TASK TO COMPLETE:
Look over the entries that follow and work out how many lines contain "arrow". State the number only.

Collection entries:

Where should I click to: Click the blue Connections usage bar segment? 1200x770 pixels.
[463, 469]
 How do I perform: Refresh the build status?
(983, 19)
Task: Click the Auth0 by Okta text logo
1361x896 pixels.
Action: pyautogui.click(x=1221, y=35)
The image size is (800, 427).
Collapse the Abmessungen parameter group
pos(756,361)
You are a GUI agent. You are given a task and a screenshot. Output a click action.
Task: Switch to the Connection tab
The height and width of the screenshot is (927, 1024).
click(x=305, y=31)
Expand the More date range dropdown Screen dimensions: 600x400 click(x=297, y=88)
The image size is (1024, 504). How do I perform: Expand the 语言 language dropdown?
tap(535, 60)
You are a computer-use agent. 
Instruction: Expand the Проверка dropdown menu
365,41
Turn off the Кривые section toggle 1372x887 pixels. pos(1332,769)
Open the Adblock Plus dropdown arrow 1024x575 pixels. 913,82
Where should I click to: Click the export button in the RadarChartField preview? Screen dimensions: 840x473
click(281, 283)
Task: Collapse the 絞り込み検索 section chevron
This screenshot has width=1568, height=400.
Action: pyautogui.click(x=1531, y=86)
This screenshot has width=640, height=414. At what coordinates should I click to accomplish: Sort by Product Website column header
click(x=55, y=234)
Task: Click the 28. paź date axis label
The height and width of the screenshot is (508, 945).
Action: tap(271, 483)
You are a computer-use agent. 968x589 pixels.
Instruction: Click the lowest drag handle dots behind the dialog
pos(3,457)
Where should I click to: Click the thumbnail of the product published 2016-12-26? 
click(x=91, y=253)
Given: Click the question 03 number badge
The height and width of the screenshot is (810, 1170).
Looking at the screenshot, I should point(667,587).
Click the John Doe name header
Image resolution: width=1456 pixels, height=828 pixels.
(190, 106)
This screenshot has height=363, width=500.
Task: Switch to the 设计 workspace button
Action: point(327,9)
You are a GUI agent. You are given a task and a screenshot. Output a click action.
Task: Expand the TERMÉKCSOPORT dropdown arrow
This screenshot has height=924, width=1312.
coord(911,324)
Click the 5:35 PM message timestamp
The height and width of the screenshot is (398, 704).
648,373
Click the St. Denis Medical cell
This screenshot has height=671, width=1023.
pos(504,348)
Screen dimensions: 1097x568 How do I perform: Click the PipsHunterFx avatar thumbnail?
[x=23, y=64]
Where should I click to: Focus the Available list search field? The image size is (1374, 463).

ANSWER SECTION:
2